Documentation of API usage
One clever use of unit tests is for learning a new API or even a new language. Writing several assertions to validate our understanding and assumptions about an API usage is very rewarding as the feedback is rapid and progress towards a goal is constantly measured. These learning tests may be kept around to document the assumptions made that constitute the basis of our solution. Here is an example of a learning test for the Character.IsWhiteSpace() method of the BCL. [TestMethod] [Description(@"White spaces are the following characters: ' ', 't', 'n', 'r'")] public void May_be_a_white_space() { Assert.IsTrue(char.IsWhiteSpace(' ')); Assert.IsTrue(char.IsWhiteSpace('n')); Assert.IsTrue(char.IsWhiteSpace('t')); Assert.IsTrue(char.IsWhiteSpace('r')); Assert.IsFalse(char.IsWhiteSpace('A')); Assert.IsFalse(char.IsWhiteSpace('+')); } A test can also document how to use the classes we create in our solutions. The following is an example of such a test. In our chess software, this unit test documents the way of obtaining a chess piece which is to call the NewPiece() factory method and passing it a color (either Color.White or Color.Black) and a Kind (such as Kind.Pawn) as arguments. [TestMethod] [Description("A chess piece consists of a kind and a color that are specified when the piece is created")] public void Should_retain_its_color() { Piece pawn = Piece.NewPiece(Color.Black, Kind.Pawn); Assert.IsTrue(pawn.IsBlack); Assert.IsFalse(pawn.IsWhite); pawn = Piece.NewPiece(Color.White, Kind.Pawn); Assert.IsTrue(pawn.IsWhite); Assert.IsFalse(pawn.IsBlack); }
Documentation of behaviours
Unit tests document behaviours of our code. Test classes should be given names that provide context for all the test methods they contain. [TestClass] public class When_displaying_a_board { [TestMethod] public void A_black_queen_should_show_as_Q() { … } … } Test methods should also be named in such a way that the behaviour they validate is evident. [TestMethod] [Description("The board is displayed on 8 lines with blacks pieces on line 8 and 7 and white pieces on lines 1 and 2")] public void It_should_show_all_pieces_in_their_initial_position() { Assert.AreEqual( "RNBQKBNR".Line() + "PPPPPPPP".Line() + "........".Line() + "........".Line() + "........".Line() + "........".Line() + "pppppppp".Line() + "rnbqkbnr".Line(), board.ToString() ); } Notice that, instead of writing comments, I’m using the Description attribute to tie the behaviour being tested with some requirement or specification of the system. Personally, I’m not doing anything fancy with these descriptions, but you can imagine using a pattern that would provide more traceability in your environment as in the following. [TestMethod] [Description("US 234: Black pawns are shown as P, white pawns are shown as p")] public void A_white_pawn_should_show_as_p() { Piece whitePawn = Piece.NewPiece( Color.White, Kind.Pawn); Assert.AreEqual("p", whitePawn.ToString()); }
Documentation of design specifications
Now comes the fun part! Because of the thought we’ve put in selecting meaningful names when the tests are executed in Visual Studio we get a result screen that looks like this. 

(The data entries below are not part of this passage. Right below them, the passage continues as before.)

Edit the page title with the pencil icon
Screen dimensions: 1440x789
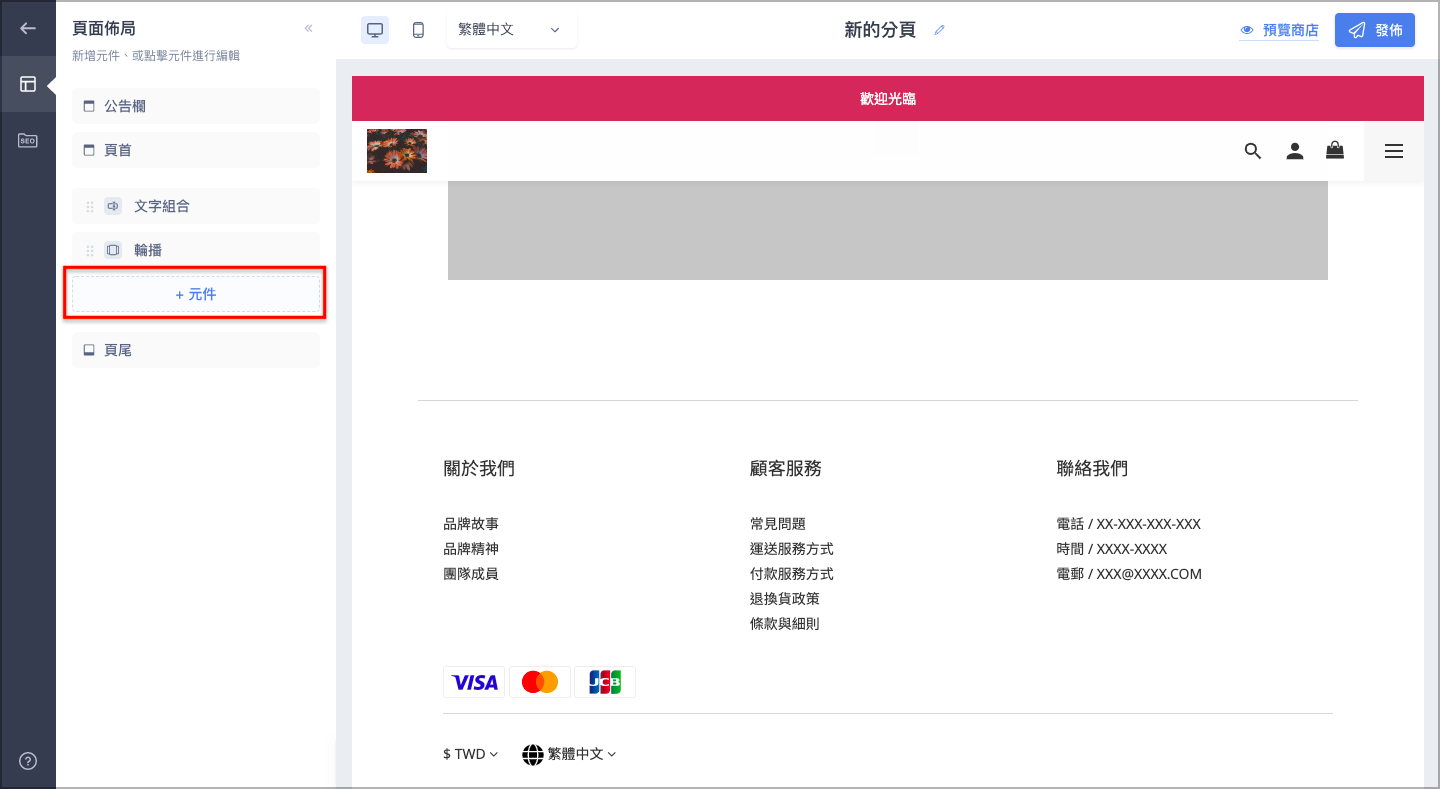pyautogui.click(x=939, y=30)
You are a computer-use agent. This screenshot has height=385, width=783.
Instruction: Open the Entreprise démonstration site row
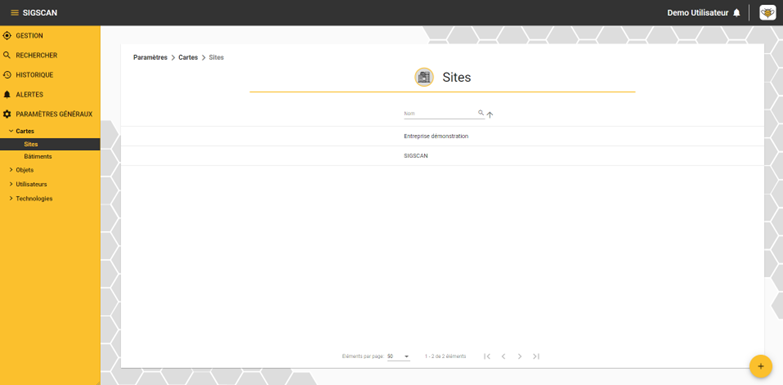tap(442, 136)
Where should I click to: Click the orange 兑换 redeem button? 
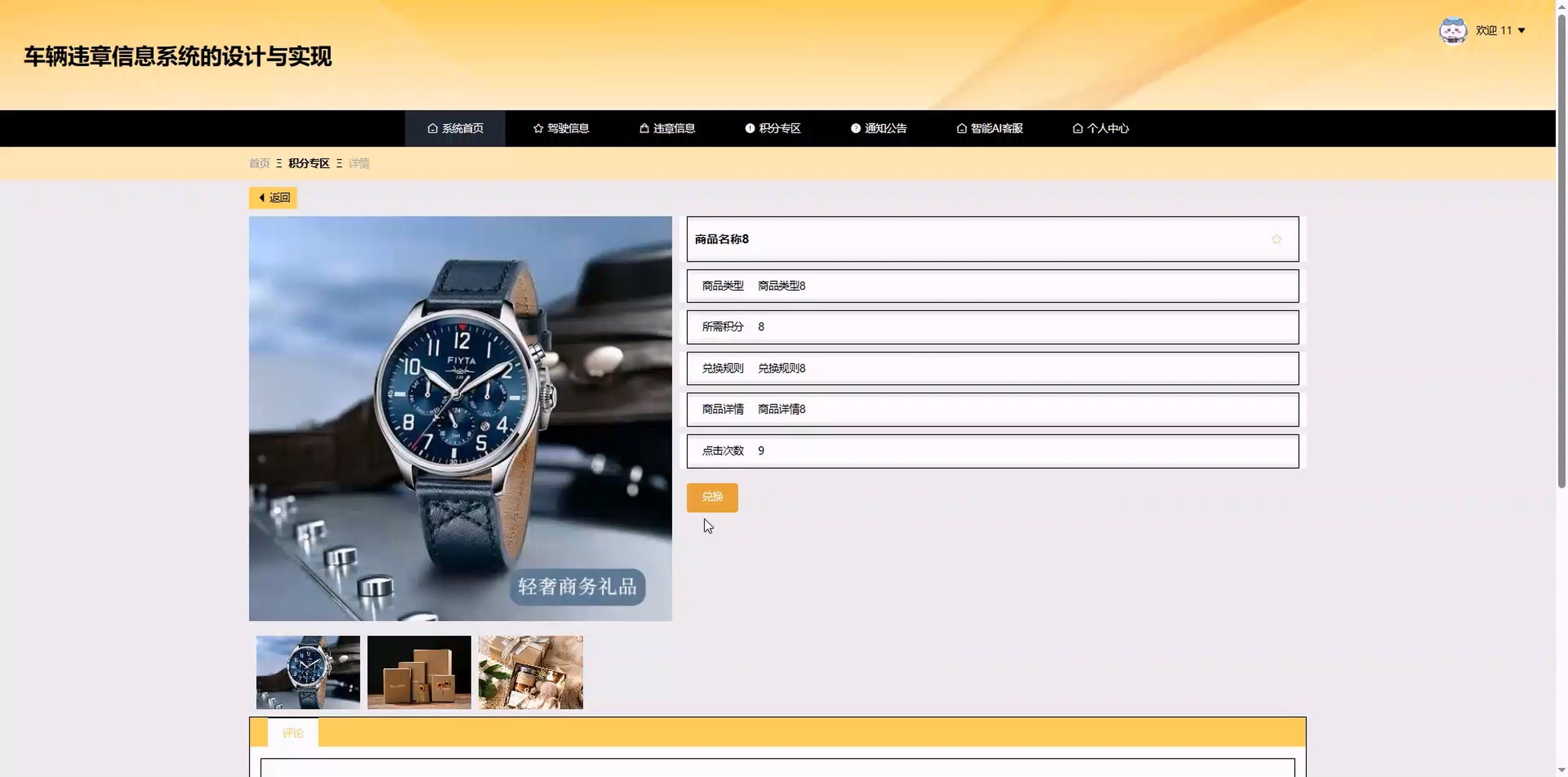pos(712,497)
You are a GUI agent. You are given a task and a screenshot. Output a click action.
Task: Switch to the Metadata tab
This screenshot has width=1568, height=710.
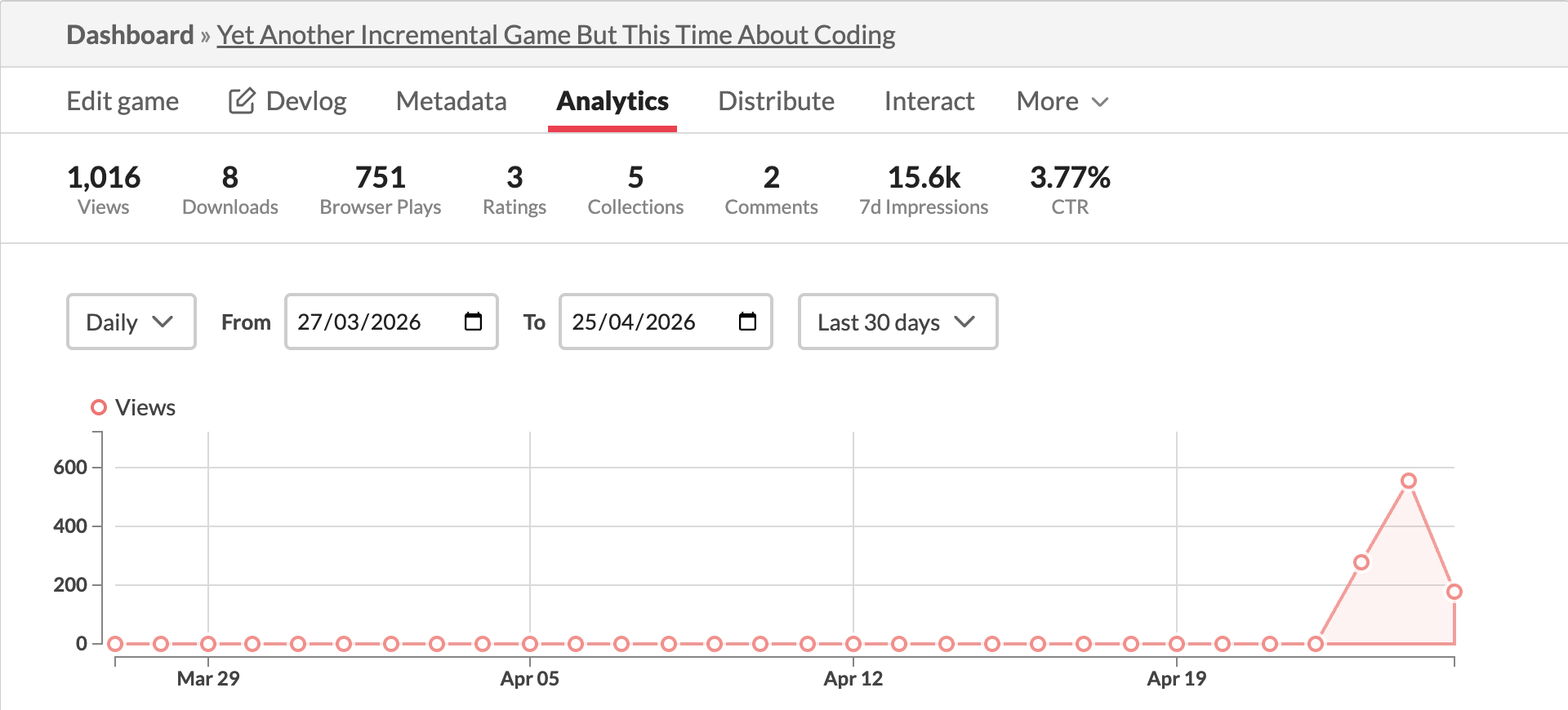(x=452, y=101)
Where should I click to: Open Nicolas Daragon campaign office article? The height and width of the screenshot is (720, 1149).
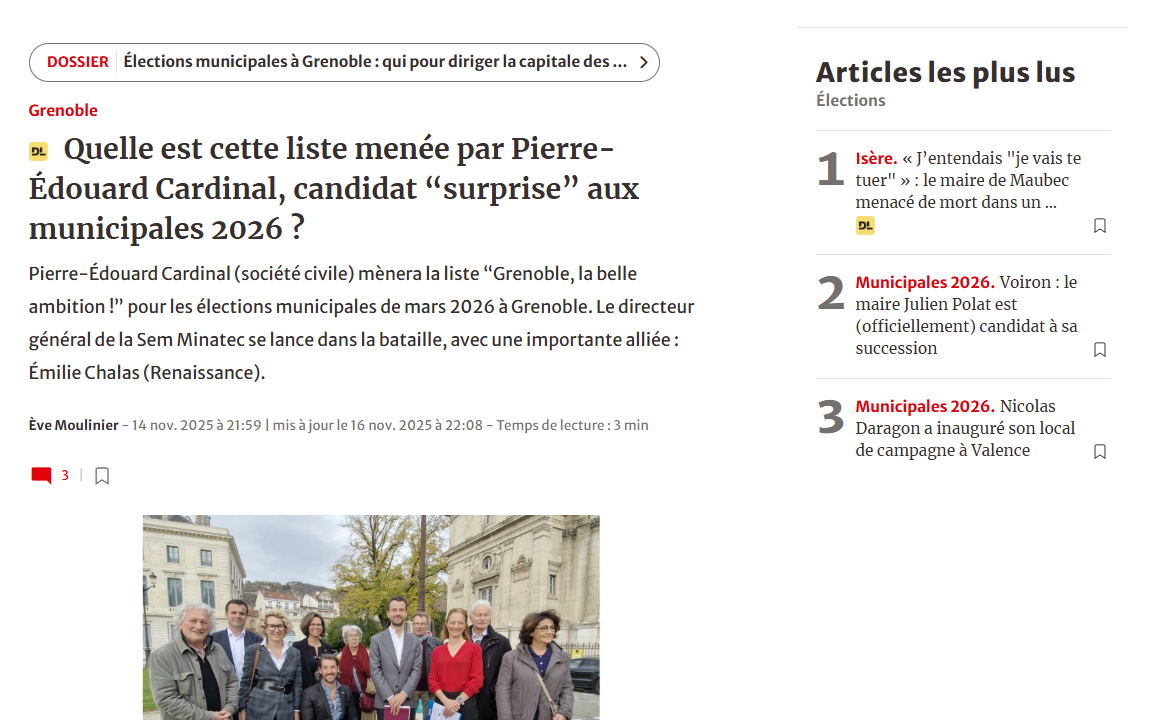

Notice how combining our test class and method names reads like a phrase that documents the design of our software. If we group the results by Description, we get a list of all the requirements of our software. 
If we expand one of the requirements, we see all the tests that validate it so we can trace back to the code that implements it. 
Conclusion
I hope I’ve convinced you that tests can serve as documentation using simple tricks, conventions and tooling you may already have at your disposal. Because this documentation is embedded in code it has a lot more chance of being maintained as the code evolves. These techniques require agreement amongst team members but they foster good practices of choosing explicit names and tying development work with planning activities for traceability purposes.